## [The records]

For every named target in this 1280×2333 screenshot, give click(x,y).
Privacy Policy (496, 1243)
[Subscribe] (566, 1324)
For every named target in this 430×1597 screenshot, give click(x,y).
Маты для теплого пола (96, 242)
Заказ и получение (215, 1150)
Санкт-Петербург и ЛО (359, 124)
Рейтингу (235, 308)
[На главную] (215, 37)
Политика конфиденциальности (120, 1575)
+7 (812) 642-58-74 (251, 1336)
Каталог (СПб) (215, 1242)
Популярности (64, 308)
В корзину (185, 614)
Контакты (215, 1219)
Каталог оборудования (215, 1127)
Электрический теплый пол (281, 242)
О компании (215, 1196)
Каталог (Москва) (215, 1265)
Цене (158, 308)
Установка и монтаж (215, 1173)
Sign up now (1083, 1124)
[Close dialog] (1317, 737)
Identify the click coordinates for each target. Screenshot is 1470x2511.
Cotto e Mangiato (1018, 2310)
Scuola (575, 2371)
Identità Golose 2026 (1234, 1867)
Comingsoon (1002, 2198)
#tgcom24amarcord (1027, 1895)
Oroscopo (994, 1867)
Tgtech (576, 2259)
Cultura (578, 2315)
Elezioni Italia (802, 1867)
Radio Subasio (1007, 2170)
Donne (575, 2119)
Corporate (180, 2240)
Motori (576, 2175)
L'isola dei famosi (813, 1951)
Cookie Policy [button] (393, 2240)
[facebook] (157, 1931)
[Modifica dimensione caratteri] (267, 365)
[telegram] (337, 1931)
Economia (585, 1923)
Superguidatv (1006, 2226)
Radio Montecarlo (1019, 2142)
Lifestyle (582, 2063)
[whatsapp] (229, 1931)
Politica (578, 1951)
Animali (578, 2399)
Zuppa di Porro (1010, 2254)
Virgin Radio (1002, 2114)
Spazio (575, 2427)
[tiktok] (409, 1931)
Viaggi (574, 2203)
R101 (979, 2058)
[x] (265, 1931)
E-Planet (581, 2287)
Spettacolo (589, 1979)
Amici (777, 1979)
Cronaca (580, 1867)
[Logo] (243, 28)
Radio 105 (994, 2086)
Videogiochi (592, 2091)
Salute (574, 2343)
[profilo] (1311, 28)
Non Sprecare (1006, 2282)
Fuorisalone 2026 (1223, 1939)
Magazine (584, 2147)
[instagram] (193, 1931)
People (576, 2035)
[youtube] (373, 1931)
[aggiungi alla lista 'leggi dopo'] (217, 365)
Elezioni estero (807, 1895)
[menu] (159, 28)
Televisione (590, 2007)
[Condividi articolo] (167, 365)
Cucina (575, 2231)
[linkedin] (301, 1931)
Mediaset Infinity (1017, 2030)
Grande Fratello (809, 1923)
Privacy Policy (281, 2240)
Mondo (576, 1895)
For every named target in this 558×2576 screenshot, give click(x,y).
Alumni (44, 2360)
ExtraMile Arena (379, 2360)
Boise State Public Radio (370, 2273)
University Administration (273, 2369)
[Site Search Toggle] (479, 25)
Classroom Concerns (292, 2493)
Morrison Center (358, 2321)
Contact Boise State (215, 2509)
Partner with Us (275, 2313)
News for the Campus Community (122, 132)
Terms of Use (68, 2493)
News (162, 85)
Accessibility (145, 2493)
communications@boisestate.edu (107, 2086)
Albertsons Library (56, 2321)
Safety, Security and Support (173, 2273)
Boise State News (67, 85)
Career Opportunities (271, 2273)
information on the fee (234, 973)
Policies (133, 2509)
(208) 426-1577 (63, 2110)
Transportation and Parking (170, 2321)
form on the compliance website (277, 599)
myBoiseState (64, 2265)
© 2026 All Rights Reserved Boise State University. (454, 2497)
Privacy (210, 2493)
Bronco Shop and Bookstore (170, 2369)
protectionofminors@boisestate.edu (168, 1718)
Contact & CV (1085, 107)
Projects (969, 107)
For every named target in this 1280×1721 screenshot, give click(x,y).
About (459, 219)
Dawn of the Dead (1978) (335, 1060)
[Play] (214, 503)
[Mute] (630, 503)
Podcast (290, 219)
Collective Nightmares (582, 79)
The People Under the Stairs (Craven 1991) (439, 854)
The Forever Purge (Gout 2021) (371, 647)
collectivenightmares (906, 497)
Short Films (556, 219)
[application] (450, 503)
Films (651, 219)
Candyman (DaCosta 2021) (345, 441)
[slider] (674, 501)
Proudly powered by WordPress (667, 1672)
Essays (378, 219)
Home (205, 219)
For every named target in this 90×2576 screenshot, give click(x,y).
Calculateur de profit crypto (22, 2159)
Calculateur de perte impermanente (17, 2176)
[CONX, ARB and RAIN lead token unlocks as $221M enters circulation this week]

## [Task]
Above are records; repeat only the lines starting at the line with "Privacy Policy (496, 1243)" and ending at the line with "642-58-74 (251, 1336)", exactly as they appear, both included.

## [Exercise answer]
Privacy Policy (496, 1243)
[Subscribe] (566, 1324)
For every named target in this 430×1597 screenshot, give click(x,y).
Маты для теплого пола (96, 242)
Заказ и получение (215, 1150)
Санкт-Петербург и ЛО (359, 124)
Рейтингу (235, 308)
[На главную] (215, 37)
Политика конфиденциальности (120, 1575)
+7 (812) 642-58-74 (251, 1336)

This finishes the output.